(Dataset entries)

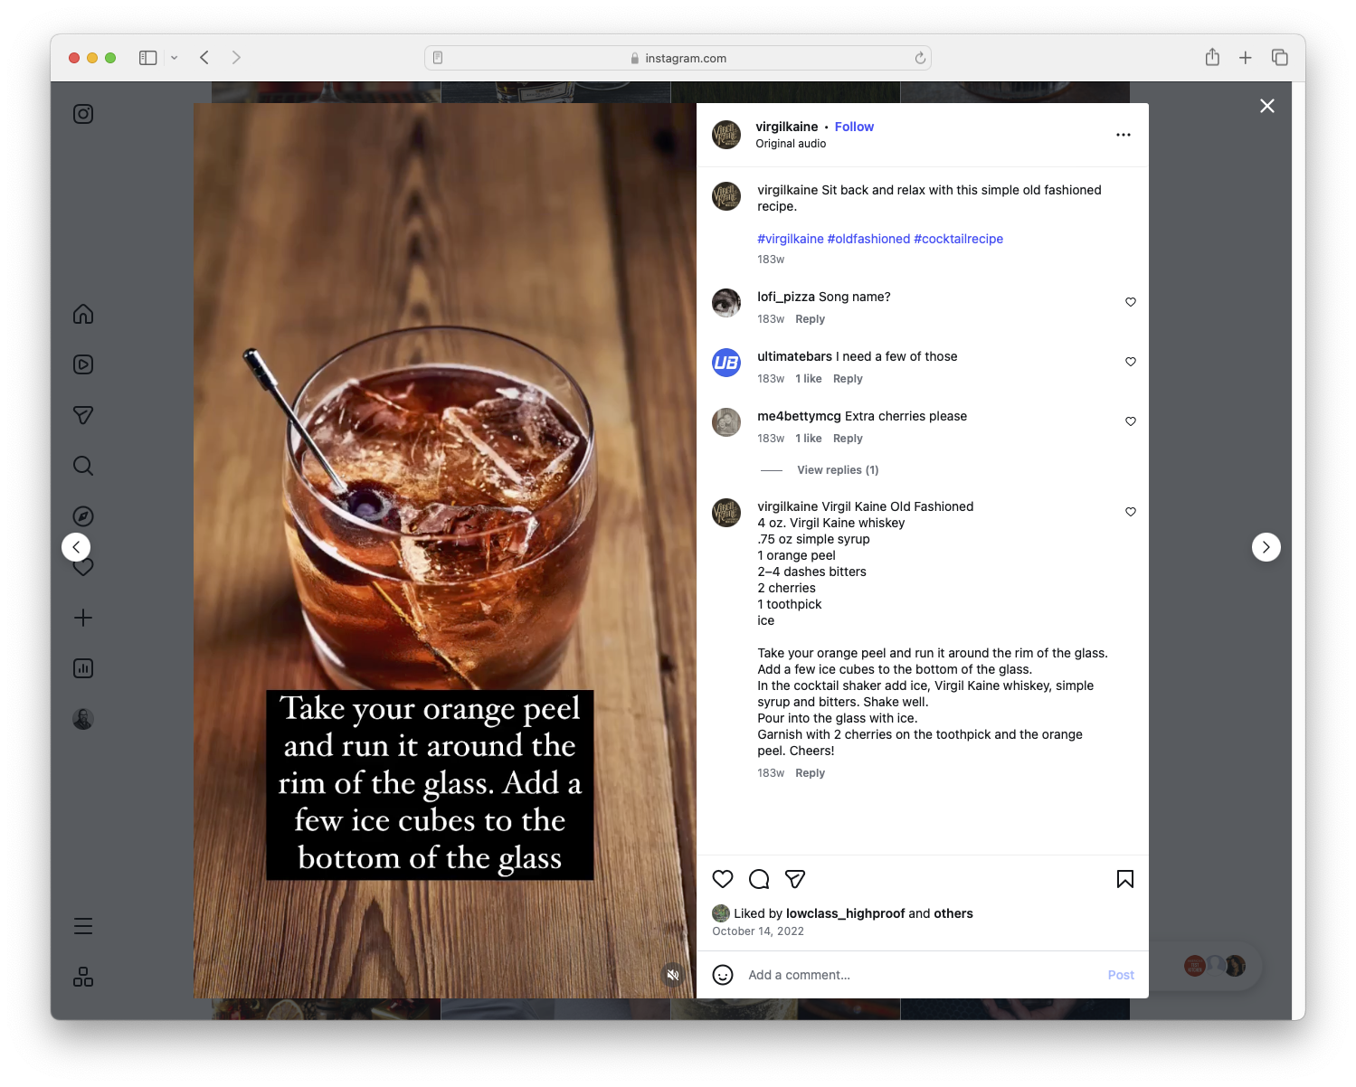Screen dimensions: 1356x1087
Task: Open the Home feed
Action: tap(82, 314)
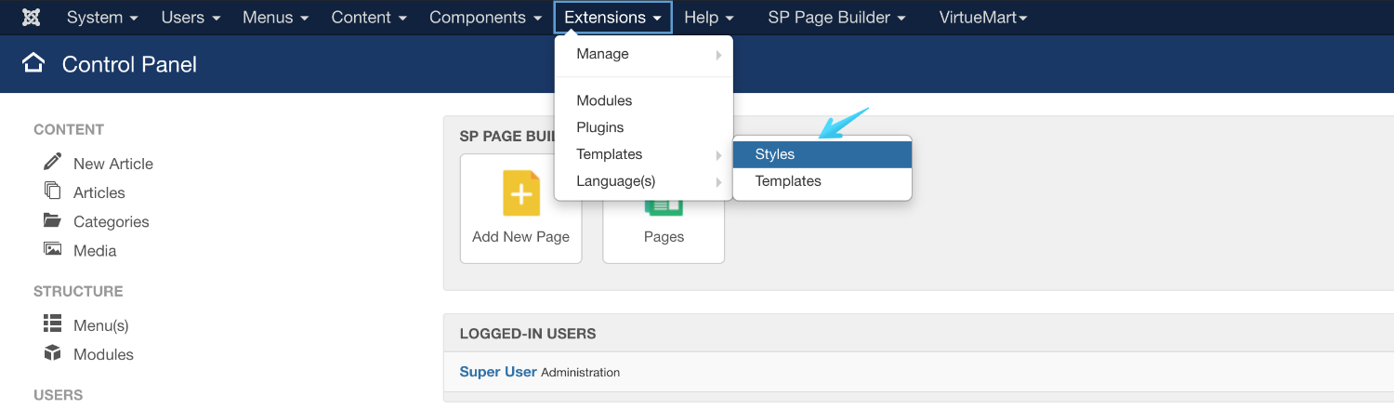Image resolution: width=1394 pixels, height=409 pixels.
Task: Open the System dropdown menu
Action: [102, 18]
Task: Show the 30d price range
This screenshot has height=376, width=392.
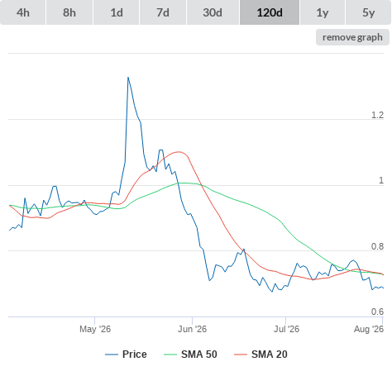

WHAT IS EXPECTED. Only the lines from the one containing "Task: Show the 30d price range" through the last line of the entries should be transcribed, exactly and with no pictures.

OUTPUT FOR THIS TASK.
Task: Show the 30d price range
This screenshot has height=376, width=392.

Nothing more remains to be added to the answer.